Supreme Court granted plaintiffs' motion in part, finding Federal's liens invalid and discharging them. The court found that based on the clear and unambiguous terms of the takeover agreement, the parties intended Federal to retain its status as a surety and not be considered a contractor. The court declined to grant damages to plaintiffs under Lien Law § 39-a.

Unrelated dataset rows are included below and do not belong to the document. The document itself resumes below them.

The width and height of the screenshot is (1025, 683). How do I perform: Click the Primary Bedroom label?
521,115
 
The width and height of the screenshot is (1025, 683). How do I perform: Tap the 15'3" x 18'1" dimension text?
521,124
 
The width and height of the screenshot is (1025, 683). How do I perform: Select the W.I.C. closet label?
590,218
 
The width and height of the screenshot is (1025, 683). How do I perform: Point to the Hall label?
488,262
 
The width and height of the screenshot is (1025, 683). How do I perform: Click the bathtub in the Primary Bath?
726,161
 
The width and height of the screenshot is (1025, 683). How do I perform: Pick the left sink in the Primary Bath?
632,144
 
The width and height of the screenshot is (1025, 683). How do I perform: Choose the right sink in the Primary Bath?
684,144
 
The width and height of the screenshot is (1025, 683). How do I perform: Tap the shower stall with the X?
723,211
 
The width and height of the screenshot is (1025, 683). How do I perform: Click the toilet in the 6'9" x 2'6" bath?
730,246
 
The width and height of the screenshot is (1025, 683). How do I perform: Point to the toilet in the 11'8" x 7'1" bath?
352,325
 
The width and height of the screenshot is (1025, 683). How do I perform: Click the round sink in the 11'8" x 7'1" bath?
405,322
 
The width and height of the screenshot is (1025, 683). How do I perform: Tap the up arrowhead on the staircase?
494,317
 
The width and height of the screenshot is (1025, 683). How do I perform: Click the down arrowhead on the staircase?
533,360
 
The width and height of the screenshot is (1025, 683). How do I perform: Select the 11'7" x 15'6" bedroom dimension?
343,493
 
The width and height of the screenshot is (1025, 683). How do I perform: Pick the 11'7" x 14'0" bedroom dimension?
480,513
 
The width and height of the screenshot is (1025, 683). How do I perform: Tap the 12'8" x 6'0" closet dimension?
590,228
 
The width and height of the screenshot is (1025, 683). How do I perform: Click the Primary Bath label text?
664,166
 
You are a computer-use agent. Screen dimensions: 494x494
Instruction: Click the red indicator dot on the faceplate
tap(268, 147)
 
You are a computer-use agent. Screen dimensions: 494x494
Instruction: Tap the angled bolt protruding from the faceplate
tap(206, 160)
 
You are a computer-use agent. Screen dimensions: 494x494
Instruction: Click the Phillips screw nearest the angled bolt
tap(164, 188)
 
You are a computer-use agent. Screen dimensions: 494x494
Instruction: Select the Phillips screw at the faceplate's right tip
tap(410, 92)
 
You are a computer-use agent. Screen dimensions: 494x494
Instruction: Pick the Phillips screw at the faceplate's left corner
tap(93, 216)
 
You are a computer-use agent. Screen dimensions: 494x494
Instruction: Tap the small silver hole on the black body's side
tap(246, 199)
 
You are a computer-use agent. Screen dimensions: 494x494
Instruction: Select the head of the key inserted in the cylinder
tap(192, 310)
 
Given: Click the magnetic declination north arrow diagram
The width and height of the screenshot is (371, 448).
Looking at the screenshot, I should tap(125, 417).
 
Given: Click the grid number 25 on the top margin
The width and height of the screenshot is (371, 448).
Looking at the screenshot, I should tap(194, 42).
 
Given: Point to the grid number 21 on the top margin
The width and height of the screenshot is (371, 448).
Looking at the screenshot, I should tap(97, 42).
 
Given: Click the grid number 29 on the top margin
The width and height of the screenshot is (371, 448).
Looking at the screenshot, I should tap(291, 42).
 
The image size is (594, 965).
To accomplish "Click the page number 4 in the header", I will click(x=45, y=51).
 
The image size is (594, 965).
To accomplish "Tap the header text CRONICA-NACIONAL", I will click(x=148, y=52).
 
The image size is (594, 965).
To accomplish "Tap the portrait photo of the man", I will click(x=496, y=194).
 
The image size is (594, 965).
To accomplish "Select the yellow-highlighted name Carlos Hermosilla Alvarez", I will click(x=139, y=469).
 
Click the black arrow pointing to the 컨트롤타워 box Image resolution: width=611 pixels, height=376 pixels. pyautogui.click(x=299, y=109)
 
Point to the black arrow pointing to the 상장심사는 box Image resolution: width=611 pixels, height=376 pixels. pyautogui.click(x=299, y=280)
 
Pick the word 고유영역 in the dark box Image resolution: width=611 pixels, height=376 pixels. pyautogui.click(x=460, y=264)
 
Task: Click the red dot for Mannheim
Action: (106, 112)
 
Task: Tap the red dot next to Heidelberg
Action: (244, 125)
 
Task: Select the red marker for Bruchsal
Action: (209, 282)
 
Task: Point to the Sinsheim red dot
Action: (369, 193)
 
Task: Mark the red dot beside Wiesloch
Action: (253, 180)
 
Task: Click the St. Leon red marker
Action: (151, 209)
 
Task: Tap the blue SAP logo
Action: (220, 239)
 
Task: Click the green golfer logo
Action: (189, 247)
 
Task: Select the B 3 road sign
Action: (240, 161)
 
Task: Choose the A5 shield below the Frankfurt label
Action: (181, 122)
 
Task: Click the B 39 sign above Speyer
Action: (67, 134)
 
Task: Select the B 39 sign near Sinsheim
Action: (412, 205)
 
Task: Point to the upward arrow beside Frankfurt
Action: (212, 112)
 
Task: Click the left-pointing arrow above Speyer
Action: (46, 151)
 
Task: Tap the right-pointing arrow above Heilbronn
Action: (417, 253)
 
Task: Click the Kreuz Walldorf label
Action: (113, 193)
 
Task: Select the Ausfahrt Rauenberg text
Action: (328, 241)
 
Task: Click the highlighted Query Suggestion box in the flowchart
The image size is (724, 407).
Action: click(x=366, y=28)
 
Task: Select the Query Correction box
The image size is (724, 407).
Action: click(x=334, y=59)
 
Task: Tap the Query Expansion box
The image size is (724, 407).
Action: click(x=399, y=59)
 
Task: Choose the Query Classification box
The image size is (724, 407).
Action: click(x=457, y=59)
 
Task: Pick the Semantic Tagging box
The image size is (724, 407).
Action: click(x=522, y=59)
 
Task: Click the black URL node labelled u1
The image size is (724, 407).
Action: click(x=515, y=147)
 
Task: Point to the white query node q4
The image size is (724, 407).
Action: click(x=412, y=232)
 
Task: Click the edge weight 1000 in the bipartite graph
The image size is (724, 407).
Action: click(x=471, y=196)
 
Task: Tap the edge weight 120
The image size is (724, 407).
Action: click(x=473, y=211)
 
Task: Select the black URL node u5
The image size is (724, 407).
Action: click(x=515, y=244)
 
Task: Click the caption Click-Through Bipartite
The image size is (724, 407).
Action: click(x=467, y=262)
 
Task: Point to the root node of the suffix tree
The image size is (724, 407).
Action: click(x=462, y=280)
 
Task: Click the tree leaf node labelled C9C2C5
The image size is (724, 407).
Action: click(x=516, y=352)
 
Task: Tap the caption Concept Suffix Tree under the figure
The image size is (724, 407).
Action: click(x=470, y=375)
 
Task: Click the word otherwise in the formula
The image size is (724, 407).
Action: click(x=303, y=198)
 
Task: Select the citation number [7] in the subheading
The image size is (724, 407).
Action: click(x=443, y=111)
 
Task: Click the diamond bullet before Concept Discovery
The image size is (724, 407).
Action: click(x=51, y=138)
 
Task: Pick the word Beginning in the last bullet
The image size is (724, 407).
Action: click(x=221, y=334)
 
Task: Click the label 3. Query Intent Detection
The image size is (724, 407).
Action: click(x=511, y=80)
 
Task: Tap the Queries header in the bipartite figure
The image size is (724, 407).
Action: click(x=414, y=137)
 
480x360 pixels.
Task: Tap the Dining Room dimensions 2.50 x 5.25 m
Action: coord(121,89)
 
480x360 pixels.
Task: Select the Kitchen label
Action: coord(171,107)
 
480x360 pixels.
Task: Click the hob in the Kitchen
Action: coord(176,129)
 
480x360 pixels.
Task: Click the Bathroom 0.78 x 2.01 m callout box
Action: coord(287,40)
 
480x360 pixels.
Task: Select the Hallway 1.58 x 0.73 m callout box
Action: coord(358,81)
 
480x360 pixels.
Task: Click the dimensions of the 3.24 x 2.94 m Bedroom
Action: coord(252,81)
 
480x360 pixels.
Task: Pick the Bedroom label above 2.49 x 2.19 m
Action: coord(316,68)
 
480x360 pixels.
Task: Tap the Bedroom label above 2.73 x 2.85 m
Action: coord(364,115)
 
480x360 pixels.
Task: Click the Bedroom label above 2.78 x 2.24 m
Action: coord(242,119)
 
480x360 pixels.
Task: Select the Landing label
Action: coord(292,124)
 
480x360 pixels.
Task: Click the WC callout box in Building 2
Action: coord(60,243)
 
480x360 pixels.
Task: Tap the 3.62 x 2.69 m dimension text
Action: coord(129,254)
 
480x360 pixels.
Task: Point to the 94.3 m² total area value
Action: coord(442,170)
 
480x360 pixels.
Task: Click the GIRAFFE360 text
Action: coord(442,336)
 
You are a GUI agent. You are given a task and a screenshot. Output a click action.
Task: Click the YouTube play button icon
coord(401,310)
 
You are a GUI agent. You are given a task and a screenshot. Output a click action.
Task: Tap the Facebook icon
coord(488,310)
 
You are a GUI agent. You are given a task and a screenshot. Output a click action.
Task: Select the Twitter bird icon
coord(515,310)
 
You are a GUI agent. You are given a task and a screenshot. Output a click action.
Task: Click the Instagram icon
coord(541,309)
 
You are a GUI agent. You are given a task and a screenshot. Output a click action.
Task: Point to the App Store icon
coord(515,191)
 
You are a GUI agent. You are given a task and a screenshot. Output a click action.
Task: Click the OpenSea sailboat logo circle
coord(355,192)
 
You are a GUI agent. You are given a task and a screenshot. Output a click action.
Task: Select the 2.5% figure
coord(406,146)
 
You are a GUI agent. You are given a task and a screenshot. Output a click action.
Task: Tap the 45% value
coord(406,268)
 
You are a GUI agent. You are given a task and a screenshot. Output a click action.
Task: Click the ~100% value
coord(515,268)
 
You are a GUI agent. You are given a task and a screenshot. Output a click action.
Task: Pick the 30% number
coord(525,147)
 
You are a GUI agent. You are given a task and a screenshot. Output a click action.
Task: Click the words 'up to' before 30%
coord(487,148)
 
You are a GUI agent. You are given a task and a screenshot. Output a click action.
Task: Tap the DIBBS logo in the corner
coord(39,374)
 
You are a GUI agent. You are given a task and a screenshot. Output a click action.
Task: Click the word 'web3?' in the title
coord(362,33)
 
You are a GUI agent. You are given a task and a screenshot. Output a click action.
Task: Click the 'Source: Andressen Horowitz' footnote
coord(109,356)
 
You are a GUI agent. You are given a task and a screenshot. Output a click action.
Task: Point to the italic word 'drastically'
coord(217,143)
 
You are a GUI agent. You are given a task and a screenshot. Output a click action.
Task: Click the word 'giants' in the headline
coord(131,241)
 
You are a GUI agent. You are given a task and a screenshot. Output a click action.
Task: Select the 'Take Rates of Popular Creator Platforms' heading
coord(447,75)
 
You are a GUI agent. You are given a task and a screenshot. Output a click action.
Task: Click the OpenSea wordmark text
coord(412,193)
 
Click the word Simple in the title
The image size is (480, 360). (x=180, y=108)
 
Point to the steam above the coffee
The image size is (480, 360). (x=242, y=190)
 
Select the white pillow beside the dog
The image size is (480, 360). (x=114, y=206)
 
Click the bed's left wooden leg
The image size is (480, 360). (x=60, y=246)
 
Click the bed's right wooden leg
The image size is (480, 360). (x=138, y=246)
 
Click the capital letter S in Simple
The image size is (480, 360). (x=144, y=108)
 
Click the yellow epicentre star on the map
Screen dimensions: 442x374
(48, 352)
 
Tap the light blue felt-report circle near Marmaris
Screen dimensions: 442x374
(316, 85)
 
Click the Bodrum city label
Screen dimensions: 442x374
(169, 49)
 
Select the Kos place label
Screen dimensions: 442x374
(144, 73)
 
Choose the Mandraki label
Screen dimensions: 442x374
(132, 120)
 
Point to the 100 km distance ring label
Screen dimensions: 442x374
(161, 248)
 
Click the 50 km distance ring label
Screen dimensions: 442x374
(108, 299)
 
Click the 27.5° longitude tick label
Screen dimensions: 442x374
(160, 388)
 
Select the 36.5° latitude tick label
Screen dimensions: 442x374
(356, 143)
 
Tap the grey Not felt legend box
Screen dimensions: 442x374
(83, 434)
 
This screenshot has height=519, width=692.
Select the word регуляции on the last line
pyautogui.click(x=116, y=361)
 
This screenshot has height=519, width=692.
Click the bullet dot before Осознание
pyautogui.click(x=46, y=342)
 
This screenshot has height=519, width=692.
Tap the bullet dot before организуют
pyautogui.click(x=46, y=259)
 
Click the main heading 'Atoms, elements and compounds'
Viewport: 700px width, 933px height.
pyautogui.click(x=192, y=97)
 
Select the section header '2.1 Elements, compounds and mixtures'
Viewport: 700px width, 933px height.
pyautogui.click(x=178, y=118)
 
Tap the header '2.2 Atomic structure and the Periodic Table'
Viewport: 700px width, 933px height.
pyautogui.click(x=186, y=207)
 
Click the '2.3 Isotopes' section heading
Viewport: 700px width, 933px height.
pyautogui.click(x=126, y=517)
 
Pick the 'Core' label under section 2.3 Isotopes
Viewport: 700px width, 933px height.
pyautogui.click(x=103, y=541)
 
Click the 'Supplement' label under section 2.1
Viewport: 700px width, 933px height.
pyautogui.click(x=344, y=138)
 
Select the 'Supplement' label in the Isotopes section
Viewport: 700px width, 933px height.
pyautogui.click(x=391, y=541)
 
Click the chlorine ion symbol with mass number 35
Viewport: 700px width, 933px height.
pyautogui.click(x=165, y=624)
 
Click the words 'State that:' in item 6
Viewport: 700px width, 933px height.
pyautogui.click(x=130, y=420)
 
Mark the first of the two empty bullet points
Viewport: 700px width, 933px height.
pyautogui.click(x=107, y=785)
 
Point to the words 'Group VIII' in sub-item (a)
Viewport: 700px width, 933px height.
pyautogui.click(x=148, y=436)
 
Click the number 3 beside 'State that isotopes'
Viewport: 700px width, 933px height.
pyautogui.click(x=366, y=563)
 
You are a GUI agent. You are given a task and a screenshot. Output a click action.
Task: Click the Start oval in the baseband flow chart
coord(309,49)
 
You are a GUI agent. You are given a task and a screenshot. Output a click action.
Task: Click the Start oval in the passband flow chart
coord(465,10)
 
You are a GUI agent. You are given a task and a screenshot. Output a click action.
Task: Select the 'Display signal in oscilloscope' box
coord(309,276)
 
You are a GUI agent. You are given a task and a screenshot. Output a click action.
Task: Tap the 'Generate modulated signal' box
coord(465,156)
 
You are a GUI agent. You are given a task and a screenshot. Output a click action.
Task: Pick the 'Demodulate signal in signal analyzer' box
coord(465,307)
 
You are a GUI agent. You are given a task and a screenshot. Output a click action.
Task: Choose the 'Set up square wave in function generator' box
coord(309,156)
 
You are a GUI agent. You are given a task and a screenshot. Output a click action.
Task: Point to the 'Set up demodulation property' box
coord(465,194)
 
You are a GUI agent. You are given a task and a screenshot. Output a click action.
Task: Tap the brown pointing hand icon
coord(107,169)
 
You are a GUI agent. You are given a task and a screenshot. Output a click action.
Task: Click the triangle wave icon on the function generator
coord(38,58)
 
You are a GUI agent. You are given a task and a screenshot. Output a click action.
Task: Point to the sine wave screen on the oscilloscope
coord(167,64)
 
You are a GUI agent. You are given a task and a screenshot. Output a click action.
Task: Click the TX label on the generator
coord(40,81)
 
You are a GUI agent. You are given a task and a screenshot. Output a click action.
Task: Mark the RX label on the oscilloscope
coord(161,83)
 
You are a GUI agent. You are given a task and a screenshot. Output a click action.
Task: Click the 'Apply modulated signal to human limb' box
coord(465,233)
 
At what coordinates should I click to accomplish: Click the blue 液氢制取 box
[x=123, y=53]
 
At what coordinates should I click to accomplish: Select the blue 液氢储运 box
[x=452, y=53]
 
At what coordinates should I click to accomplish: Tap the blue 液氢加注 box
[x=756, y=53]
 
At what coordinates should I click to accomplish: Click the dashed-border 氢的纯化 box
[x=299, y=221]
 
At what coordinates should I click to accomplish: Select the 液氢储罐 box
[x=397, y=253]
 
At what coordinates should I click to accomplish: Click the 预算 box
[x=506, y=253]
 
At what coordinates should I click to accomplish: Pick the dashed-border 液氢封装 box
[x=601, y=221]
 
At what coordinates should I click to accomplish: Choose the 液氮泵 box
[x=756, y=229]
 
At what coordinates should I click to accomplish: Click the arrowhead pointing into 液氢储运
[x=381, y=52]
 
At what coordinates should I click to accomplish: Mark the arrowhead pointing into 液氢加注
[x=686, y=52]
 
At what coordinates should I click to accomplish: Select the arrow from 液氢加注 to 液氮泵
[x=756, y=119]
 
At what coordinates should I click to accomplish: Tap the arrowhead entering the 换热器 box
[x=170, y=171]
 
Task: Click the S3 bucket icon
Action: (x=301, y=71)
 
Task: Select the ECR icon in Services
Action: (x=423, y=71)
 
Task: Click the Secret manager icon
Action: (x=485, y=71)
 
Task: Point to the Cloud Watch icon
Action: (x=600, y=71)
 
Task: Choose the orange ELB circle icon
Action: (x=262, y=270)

We agree with Supreme Court that the takeover agreement is clear and unambiguous that the parties intended Federal to remain a surety and not be deemed a contractor. It states, in pertinent part, "[a]s completing surety and not as a contractor to the Owner, Federal agrees to arrange for the performance and completion of the Work required of Melnick" under the terms of the construction contract and performance bond. It further states, "Federal has entered into this Agreement in order to discharge obligations to the Owner under the Performance Bond," so "any Work performed by Federal . . . is, therefore, being performed by Federal as a completing surety and not as a contractor of the Owner." Our reasoning is underscored by the fact that Federal retained Melnick to continue working on the project.

As for damages, Supreme Court properly denied that portion of plaintiffs' motion. Damages under Lien Law § 39-a are unavailable where, as here, the lien has been discharged for reasons other than willful exaggeration (see Degraw Constr. Group, Inc. v McGowan Bldrs., Inc., 178 AD3d 770, 771-772 [2d Dept 2019]; Saratoga Assoc. Landscape Architects, Architects, Engrs. & Planners, P.C. v Lauter Dev. Group, 77 AD3d 1219, 1223 [3d Dept 2010]).

We have considered the parties' remaining contentions and find them unavailing.

THIS CONSTITUTES THE DECISION AND ORDER OF THE SUPREME COURT, APPELLATE DIVISION, FIRST DEPARTMENT.